-- START --
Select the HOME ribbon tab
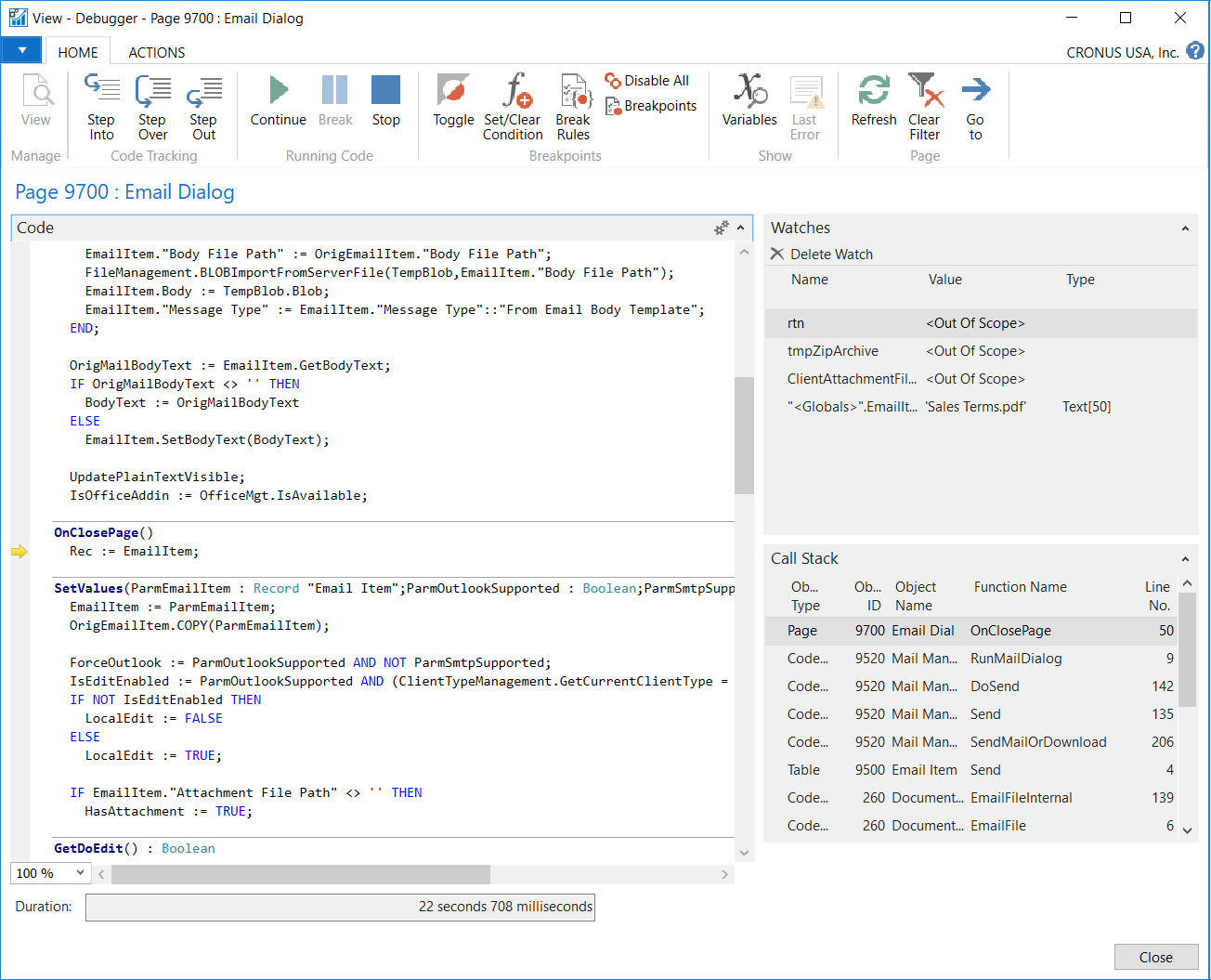Screen dimensions: 1211x980 [78, 53]
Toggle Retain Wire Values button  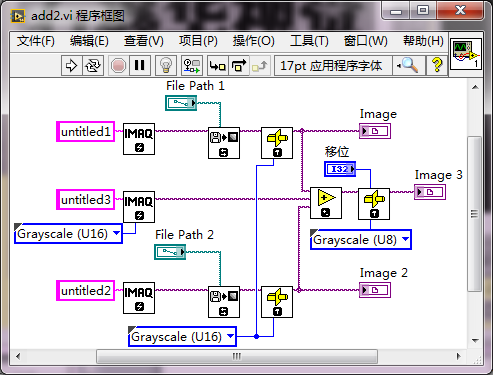192,65
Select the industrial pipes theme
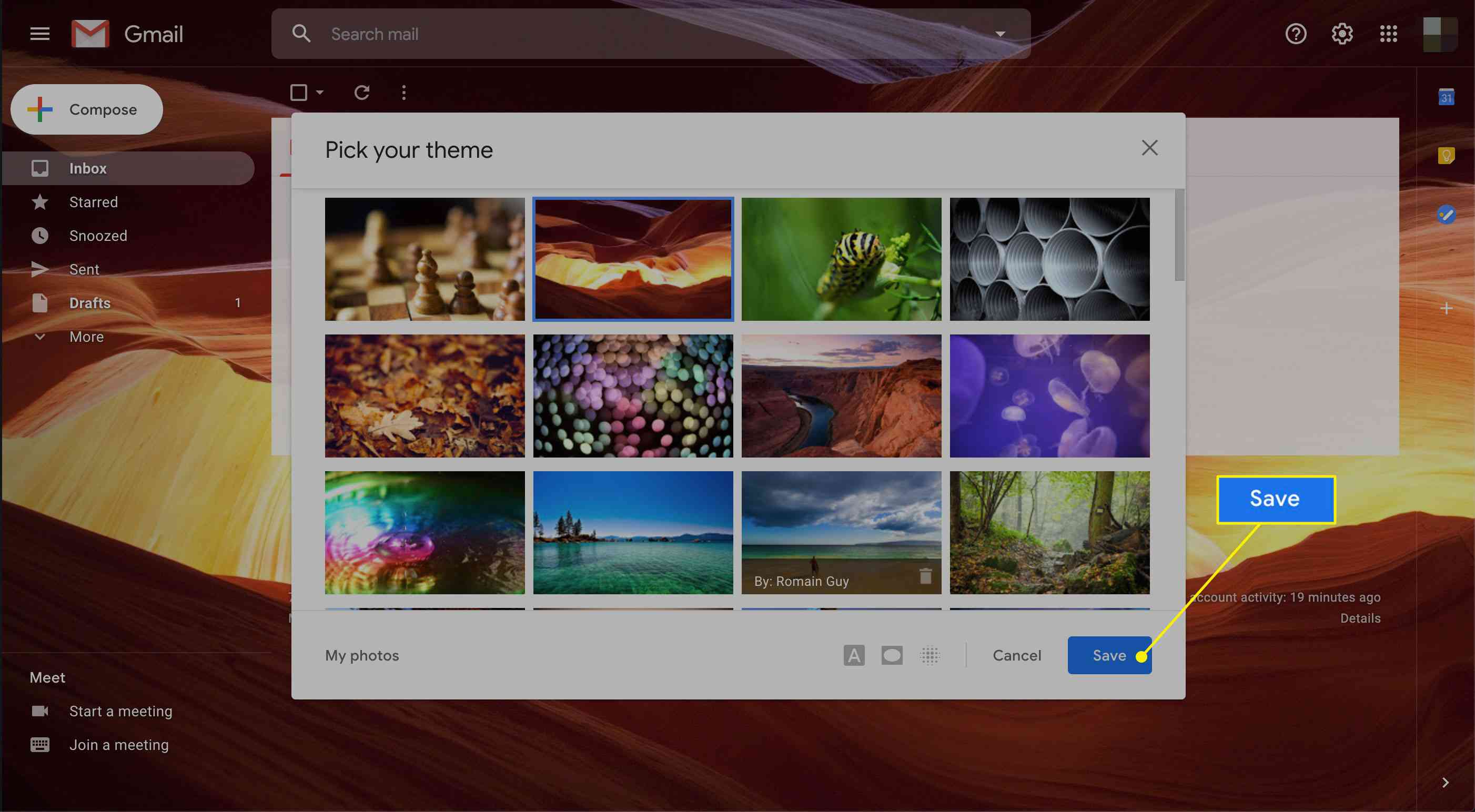 pos(1049,258)
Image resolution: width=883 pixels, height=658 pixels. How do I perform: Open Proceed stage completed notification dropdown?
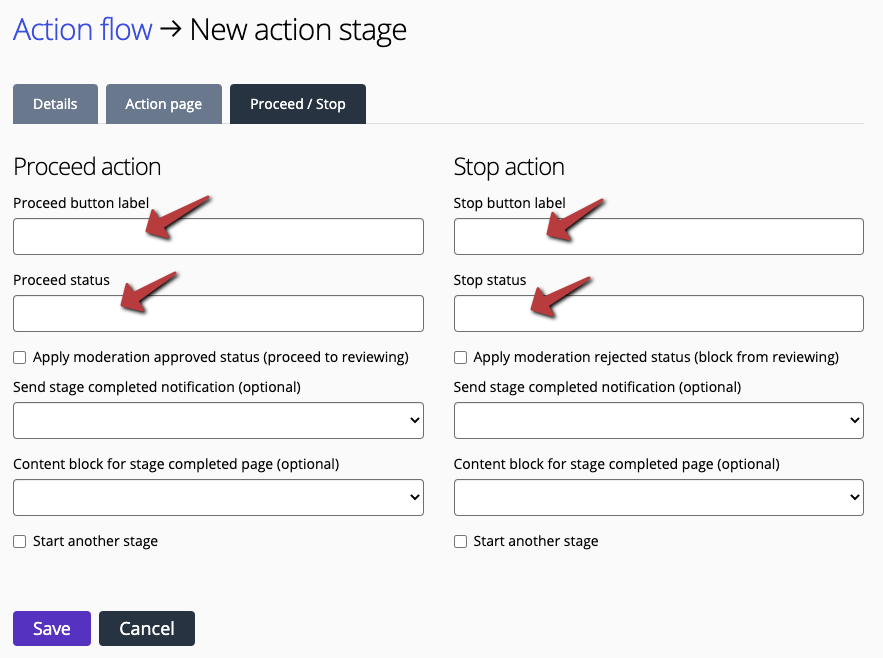click(218, 420)
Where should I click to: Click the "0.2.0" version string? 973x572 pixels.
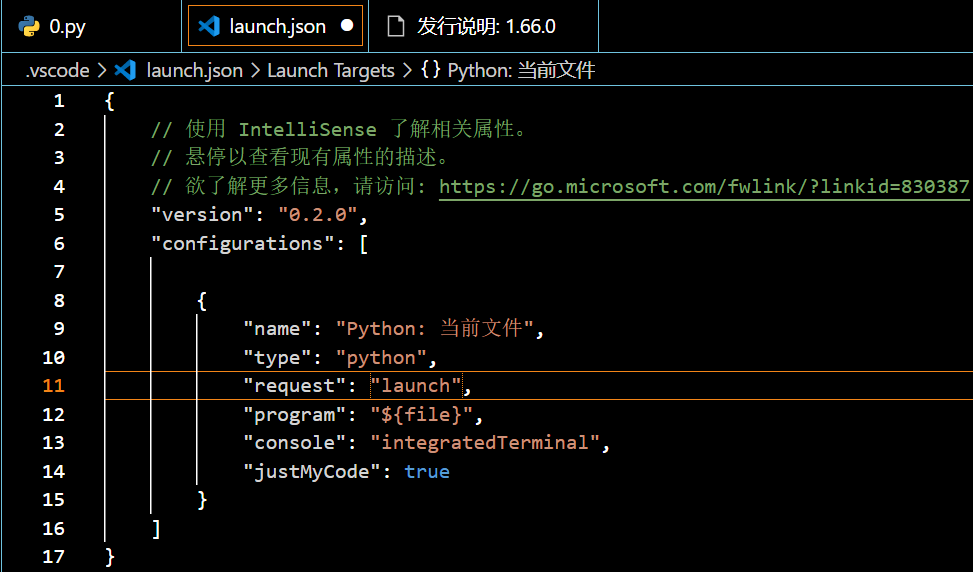click(x=317, y=214)
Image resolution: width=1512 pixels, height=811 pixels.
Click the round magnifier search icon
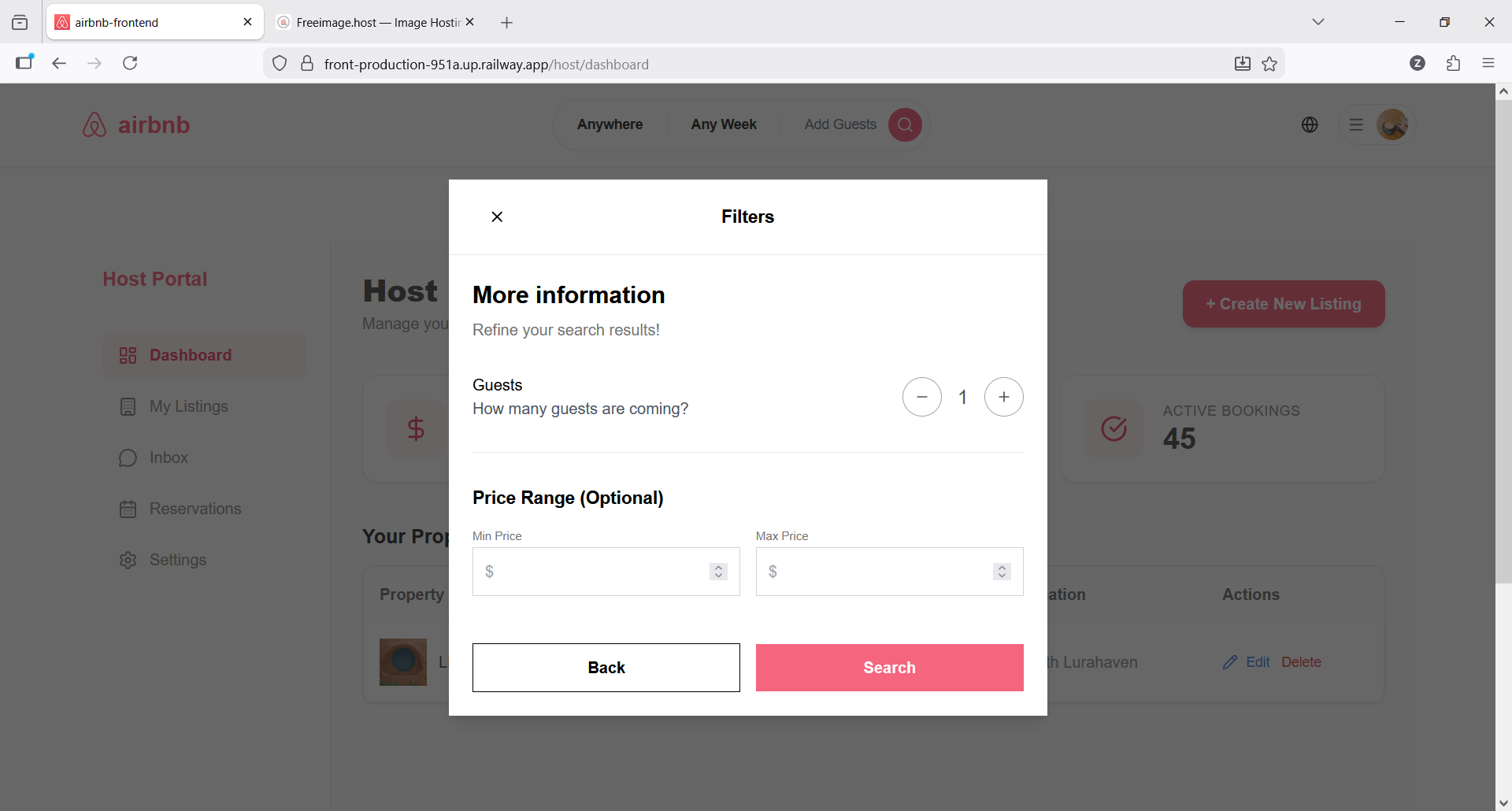pyautogui.click(x=905, y=124)
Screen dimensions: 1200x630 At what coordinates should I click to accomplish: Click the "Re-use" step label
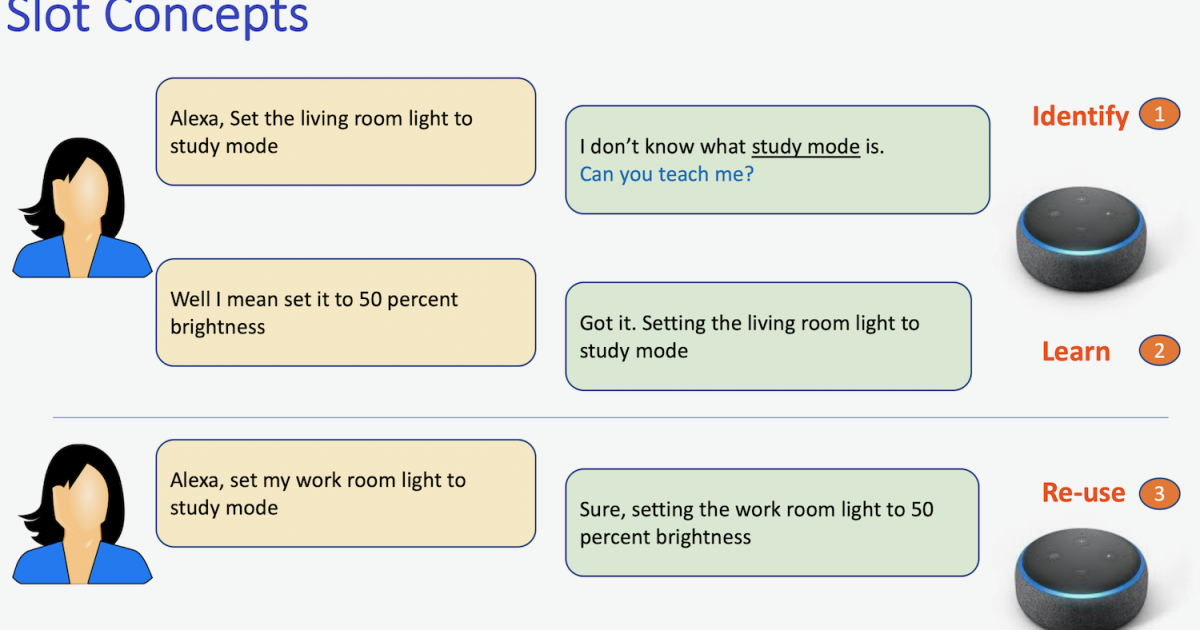tap(1083, 493)
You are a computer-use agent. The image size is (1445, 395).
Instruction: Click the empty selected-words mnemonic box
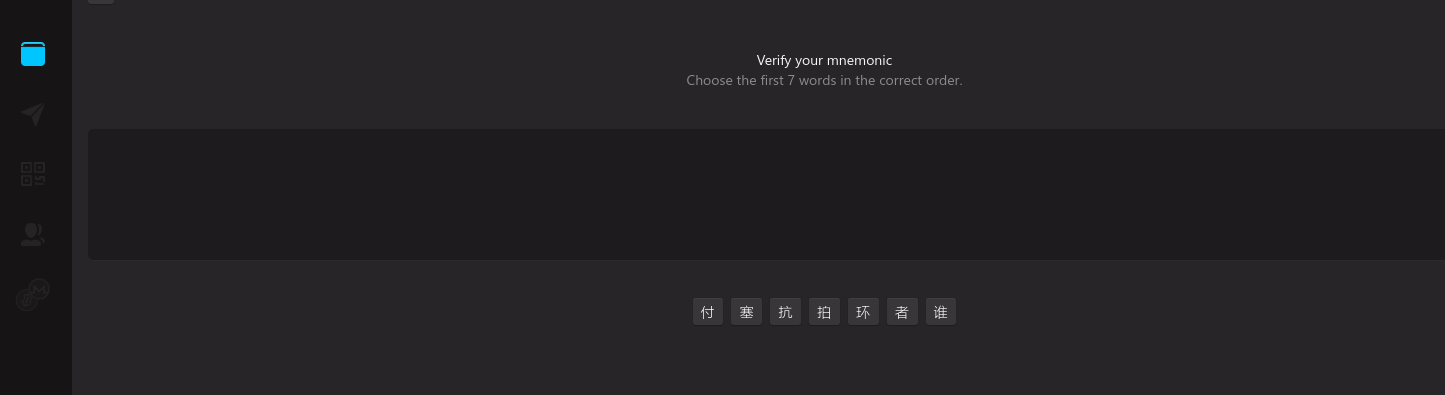pos(766,194)

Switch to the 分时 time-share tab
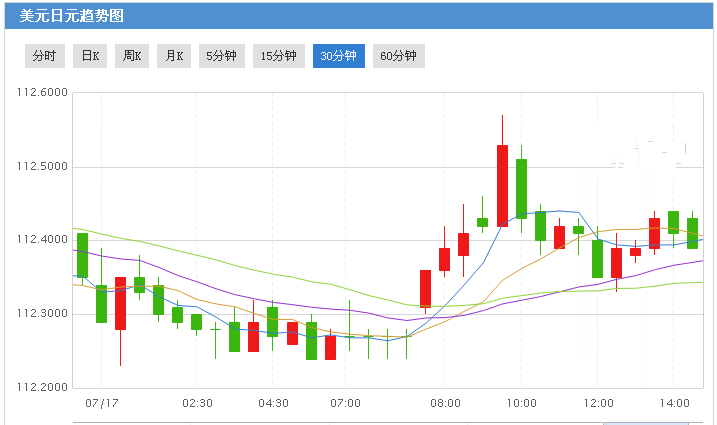44,56
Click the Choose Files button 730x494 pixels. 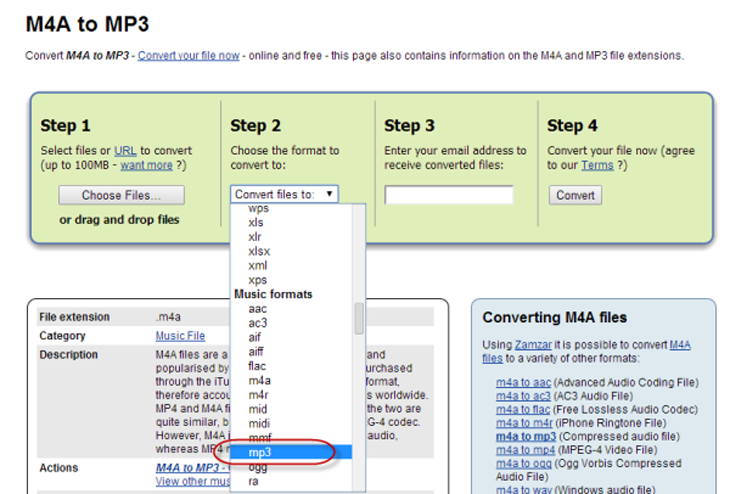pos(122,195)
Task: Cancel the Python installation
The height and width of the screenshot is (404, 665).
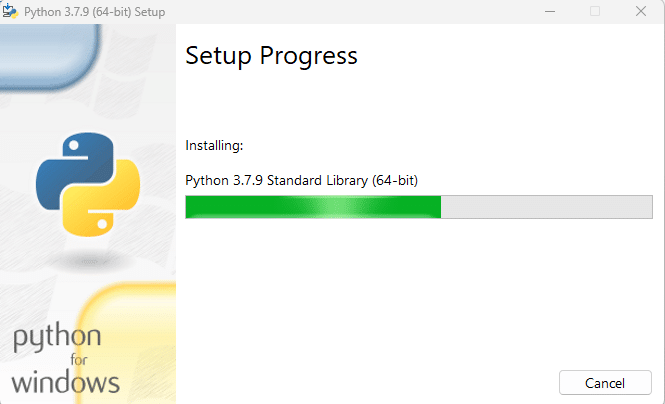Action: tap(605, 383)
-- END --
Can you format the records as a two-column CSV with the columns "instruction" and "target", one row per record, starting with the line containing "Task: Cancel the Python installation" and continuing through the end of the records? Put each record's text and its answer in one quoted field each, turn line breaks into spaces, and leave out the pictures.

▸ **Problem solution**:
instruction,target
"Task: Cancel the Python installation The height and width of the screenshot is (404, 665).","Action: tap(605, 383)"